In this assignment firstly we do a thorough literature review of strategic human resource management literature in order to understand the various components of strategic human resource management and its linkage with organizational performance. We then try to understand how organizational performance is measured, how strategic human resource practices are evaluated.

Literature Review

Martell and Carroll (1995) said there has been a growing interest among academic press about the notion how strategic is human resource management. “It builds upon the idea that human capital is one of the most critical components of strategic success for many companies, managers are being encouraged to link specific HRM practices to strategic outcomes” (Schuler and Jackson 1987 cited in ).According to Ulrich et.al 1995 researchers have pointed out that by matching HRM with strategy, the critical human resource skills, attitudes, behaviours, and performances that are needed to successfully implement strategies can be acquired, developed, motivated and maintained. Agreeing to this logic Guest (2007) said “since strategic success is typically measured in financial terms, in order for HRM practices to be judged to be truly effective, they must contribute to the firm's bottom line.
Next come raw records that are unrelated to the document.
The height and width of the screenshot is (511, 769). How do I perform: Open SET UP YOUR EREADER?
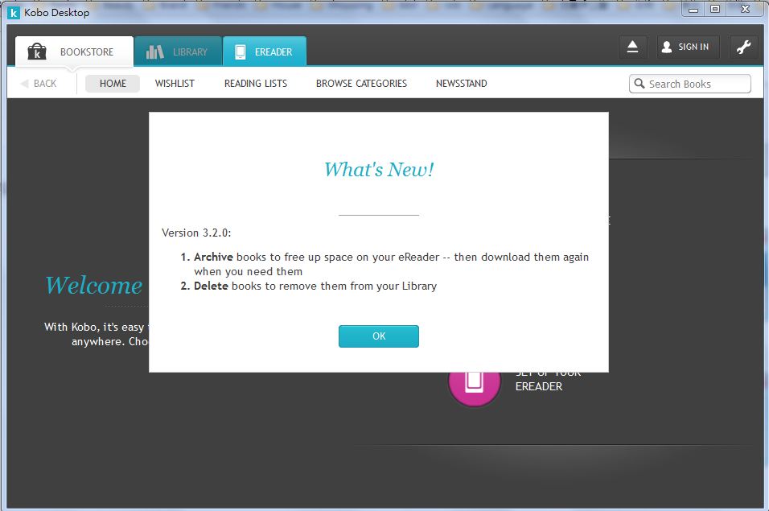(x=549, y=379)

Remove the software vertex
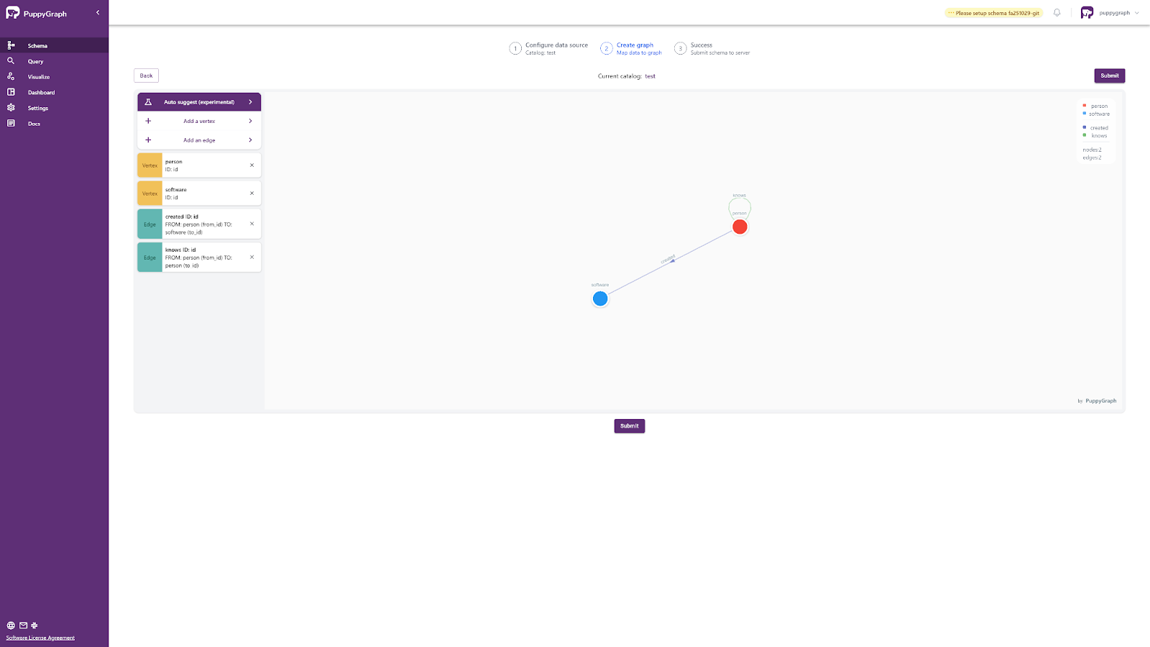[x=252, y=193]
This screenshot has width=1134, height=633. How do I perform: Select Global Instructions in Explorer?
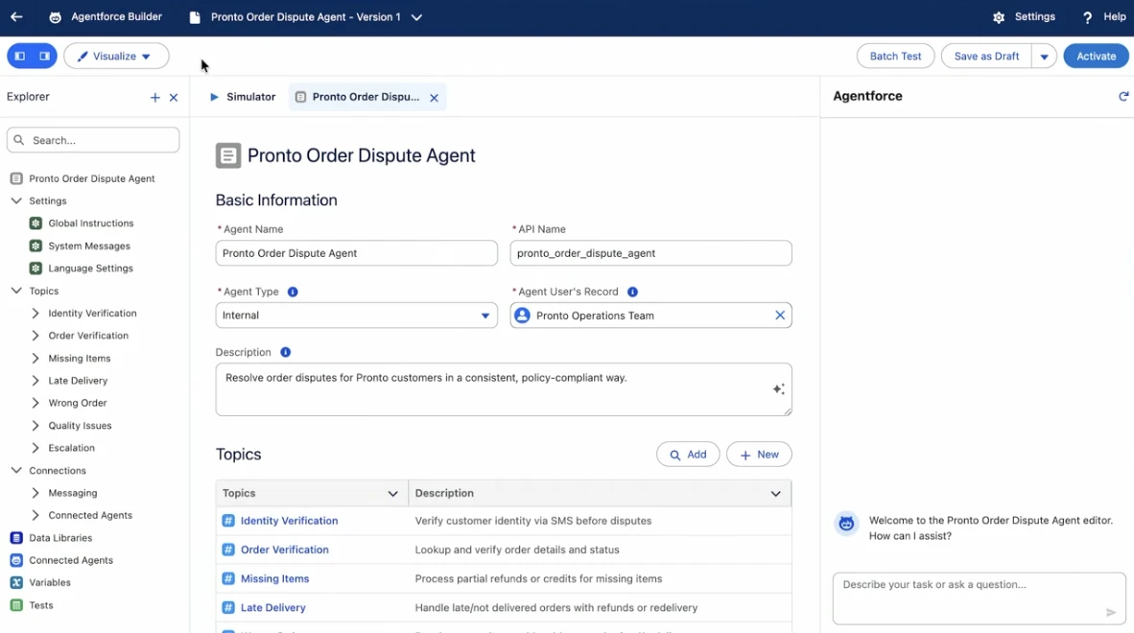coord(90,223)
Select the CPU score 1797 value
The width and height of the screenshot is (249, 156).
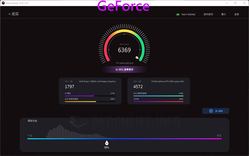69,87
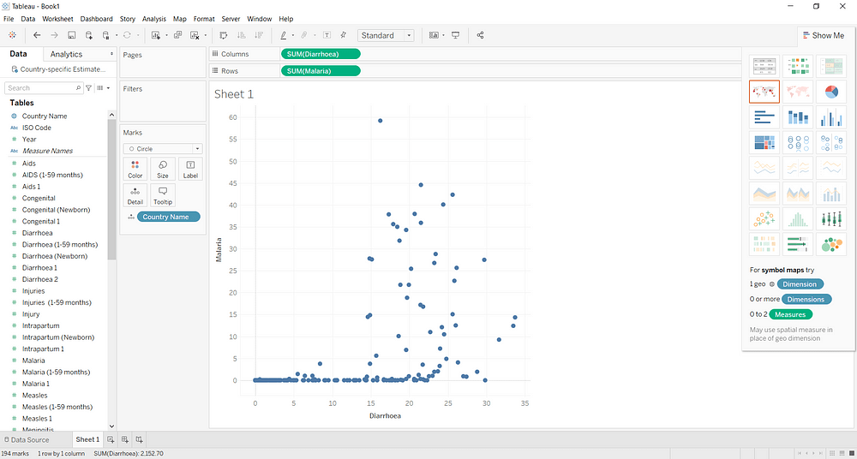Toggle the fix axes pin icon
Viewport: 857px width, 459px height.
tap(344, 35)
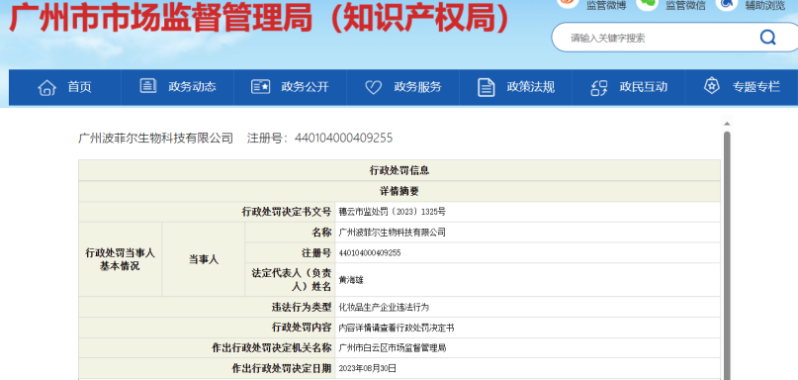Click the Weibo icon for 监管微博
798x380 pixels.
point(568,3)
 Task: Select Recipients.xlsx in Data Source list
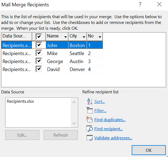pos(20,101)
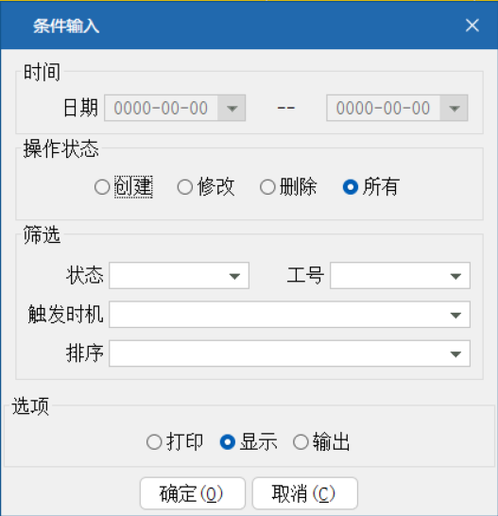Click the 取消(C) button
The image size is (498, 516).
[x=305, y=493]
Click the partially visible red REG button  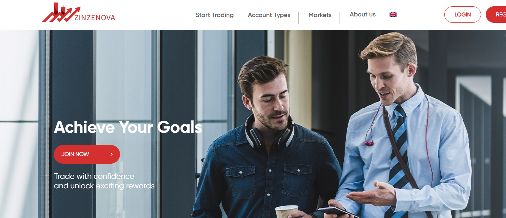pos(497,15)
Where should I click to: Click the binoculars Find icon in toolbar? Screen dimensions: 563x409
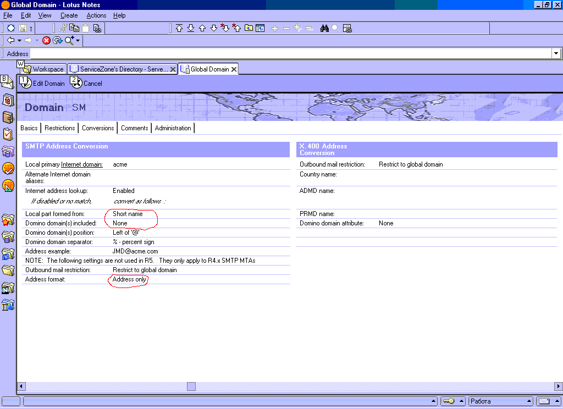(324, 28)
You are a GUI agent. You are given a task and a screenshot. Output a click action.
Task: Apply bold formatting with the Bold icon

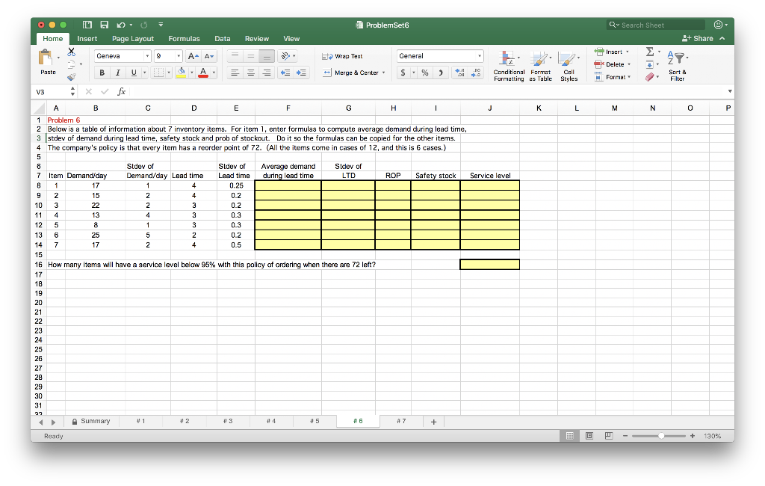102,73
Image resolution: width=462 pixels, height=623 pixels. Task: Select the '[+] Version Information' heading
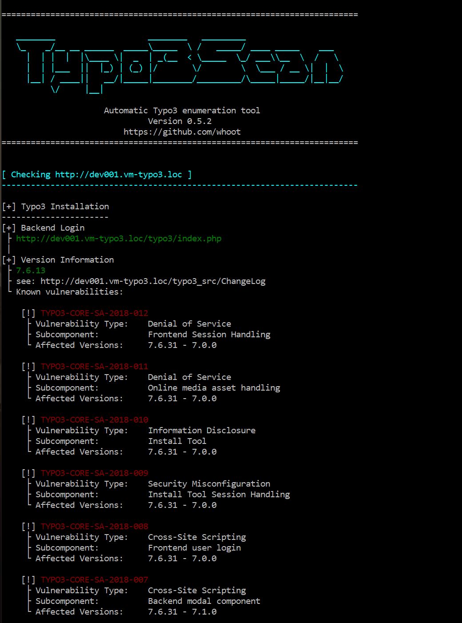(x=58, y=260)
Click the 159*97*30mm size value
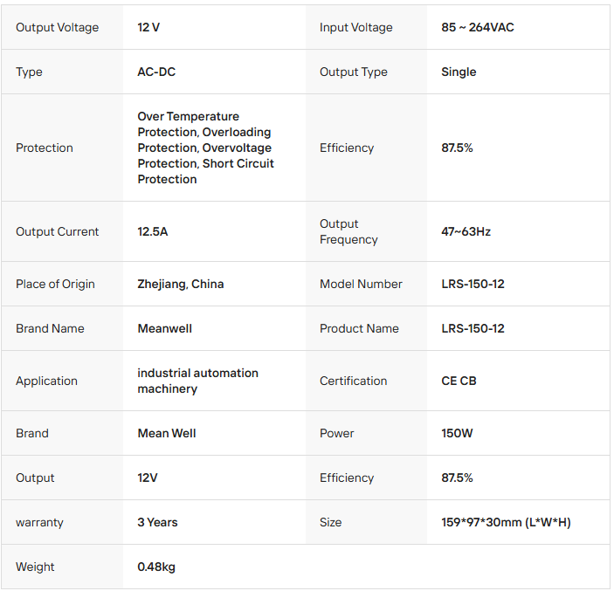Screen dimensions: 614x591 (x=506, y=522)
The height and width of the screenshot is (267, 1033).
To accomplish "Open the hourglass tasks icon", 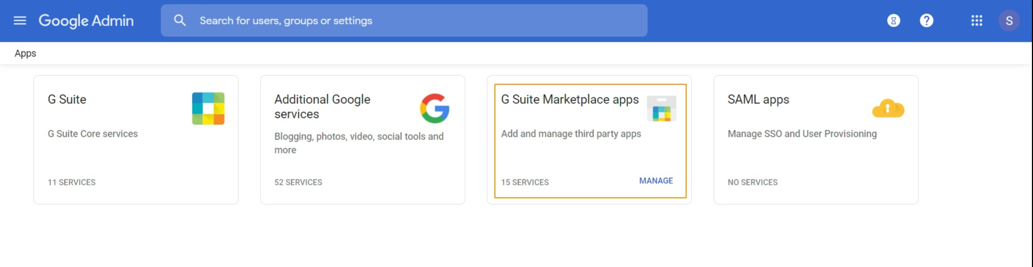I will point(894,21).
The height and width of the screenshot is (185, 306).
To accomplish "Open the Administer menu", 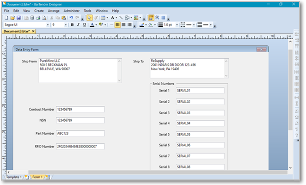I will point(71,10).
This approach to HRM, linking it to both strategy and organizational performance, represents what has evolved to be known as strategic human resource management”.

Devanna, Fombrun and Tichy (1981 cited in Bratton and Gold 2007) defined strategic human resource management in three levels of management – strategic level, managerial level and operational level, where strategic-level activities look to the long term future, the managerial level speak about the medium term while the operational level is concerned about the short-term day-to-day management of the organization. “For example, long-term strategic level activities could ask what kinds of people will be needed in the future, whose implication can be traced back to the current practices of recruitment, selection and training practices. Medium-term development of new markets, compensation and rewards practices, promotion policies and its linkage to performance appraisal systems, professional development and training activities and mid-term career paths. Short-term operational level activities would focus on daily activities of staffing and monitoring, salary and wages, control systems and skills training” (Bratton and Gold 2007).

Schuler (1992 cited in Noe 2000) said: “there shouldn't be any mystery about the word strategic in the phrase strategic human resource management; Strategic Human Resource Management is largely about integration and adaptation. Its concern is to ensure that: (1) HR management is fully integrated with the strategy and the strategic needs of the firm; (2) HR policies cohere both across policy areas and across hierarchies; and (3) HR practices are adjusted, and used by line managers and employees as part of their everyday work.”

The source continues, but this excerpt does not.